基于RNA-Seq高通量测序技术的大口黑鲈转录组分析

    作者简介:黄 勇(1979—),男,博士,副教授,从事水产经济动物非编码RNA调控研究。E-mail: huangyong1979111@126.com
  • 1. 河南科技大学动物科技学院,河南 洛阳 471023
  • 2. 中国水产科学研究院珠江水产研究所,广东 广州 510380
  • 3. 中国水产科学研究院南海水产研究所,广东省渔业生态环境重点实验室,广东 广州 510380

摘要: 文章以大口黑鲈(Micropterus salmoides)组织作为研究对象,利用RNA-seq技术进行转录本测序和数据分析,经拼接组装,最终获得35 659条unigenes,序列平均长度738 bp,序列长度中位数 (N50)为1 052 bp。另外从长度分布与GC含量等方面对unigenes进行评估,数据显示测序质量好、可信度高。使用6大数据库 (KOG、Nr、Pfam、Swiss-Prot、GO和KEGG) 注释大口黑鲈转录组unigenes,分别对应有15 832、21 279、14 524、16 973、15 024和11 185条unigenes获得注释。其中,5 617条unigenes在以上所有数据库中同时注释成功,17 253条unigenes至少被一个数据库注释。KEGG分析结果显示,获得注释的11 185条unigenes被划分到267个代谢通路中,参与信号转导通路的unigenes数量最多,共有1 349条(12.06%)。另外还检测到4 030个微卫星 (SSR)位点。通过对大口黑鲈转录组测序,获得了大量的转录组信息,为大口黑鲈的功能基因克隆、基因组学、遗传多样性分析、分子标记开发及遗传改良等研究奠定了基础。

English Abstract

  • 大口黑鲈(Micropterus salmoides)俗名加州鲈,原产于北美洲的密西西比河水系,属于鲈形目、太阳鱼科、黑鲈属,具有生长迅速、抗病力强、肉质鲜美、耐低温和易捕捞等特点,是重要的淡水名特优养殖肉食性鱼类之一。从20世纪80年代初引种到广东省,现在全国大部分水产养殖地区均有养殖。但20多年来,由于种质的提纯复壮工作严重滞后,使得大口黑鲈养殖群体遗传多样性降低,导致出现种质严重退化的现象,降低了生产性能。

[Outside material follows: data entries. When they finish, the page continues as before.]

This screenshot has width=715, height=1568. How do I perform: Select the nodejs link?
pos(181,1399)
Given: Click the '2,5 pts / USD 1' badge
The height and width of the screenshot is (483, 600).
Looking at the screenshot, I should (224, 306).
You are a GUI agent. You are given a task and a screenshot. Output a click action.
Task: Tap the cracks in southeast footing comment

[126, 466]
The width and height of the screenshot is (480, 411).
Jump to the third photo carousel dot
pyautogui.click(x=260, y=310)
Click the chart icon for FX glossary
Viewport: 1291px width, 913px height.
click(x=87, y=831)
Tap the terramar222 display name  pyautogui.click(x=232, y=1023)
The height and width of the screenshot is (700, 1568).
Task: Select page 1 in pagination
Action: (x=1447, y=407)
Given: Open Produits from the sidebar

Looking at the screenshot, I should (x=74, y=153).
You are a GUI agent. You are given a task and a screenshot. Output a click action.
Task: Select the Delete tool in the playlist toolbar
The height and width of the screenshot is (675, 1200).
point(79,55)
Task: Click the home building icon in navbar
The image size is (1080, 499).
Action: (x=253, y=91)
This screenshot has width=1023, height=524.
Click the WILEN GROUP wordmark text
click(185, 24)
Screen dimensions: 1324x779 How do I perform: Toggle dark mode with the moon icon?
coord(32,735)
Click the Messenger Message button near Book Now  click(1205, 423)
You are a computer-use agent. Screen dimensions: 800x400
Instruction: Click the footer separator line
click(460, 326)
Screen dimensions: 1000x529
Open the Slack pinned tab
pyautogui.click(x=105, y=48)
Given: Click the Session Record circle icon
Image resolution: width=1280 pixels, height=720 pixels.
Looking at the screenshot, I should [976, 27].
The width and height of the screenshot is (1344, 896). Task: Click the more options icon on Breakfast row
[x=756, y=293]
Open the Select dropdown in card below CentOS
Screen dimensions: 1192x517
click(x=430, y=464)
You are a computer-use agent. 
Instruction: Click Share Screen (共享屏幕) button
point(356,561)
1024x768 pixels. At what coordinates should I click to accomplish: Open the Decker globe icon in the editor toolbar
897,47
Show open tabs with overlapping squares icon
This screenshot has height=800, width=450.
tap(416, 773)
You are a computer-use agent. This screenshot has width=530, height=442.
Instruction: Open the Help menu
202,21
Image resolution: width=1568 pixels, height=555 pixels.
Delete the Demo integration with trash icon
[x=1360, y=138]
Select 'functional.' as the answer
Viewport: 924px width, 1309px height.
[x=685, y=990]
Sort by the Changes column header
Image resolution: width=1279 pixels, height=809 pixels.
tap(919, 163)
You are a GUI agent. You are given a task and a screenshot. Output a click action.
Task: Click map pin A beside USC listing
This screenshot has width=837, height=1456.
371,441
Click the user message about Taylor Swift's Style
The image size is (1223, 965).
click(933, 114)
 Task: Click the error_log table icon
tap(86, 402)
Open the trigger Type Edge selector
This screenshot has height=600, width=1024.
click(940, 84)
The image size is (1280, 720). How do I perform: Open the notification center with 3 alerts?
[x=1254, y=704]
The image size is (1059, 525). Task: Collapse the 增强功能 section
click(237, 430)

    高通量RNA测序技术即RNA-seq技术,能够在没有该物种完整基因组序列的前提下,准确获取特定组织在某一状态下转录组基因的全面信息,完整记录该条件下基因表达水平、生物学过程的分子机制以及遗传标记信息等[1-7]。当前大口黑鲈基因组序列未知,遗传背景尚不清楚,限制了对大口黑鲈相关功能基因(如与生长、繁殖和抗病等重要经济性状相关的基因)的挖掘;也造成其基因组学研究的困难。因此,丰富大口黑鲈转录组信息具有重要的科学研究价值。

    鉴于此,本研究利用RNA-Seq测序技术开展大口黑鲈组织的高通量转录组测序,通过对获得的转录本数据进行拼接与组装、基因功能注释以及微卫星 (SSR)位点挖掘等研究,获得更多的大口黑鲈转录本和更为全面的转录组信息,以期为大口黑鲈重要功能基因的发掘、相关基因克隆与表达和品种改良等问题奠定理论基础。

    • 实验材料为体表无伤健康的大口黑鲈3尾,体质量500~700 g。均采集自中国水产科学研究院珠江水产研究所养殖基地。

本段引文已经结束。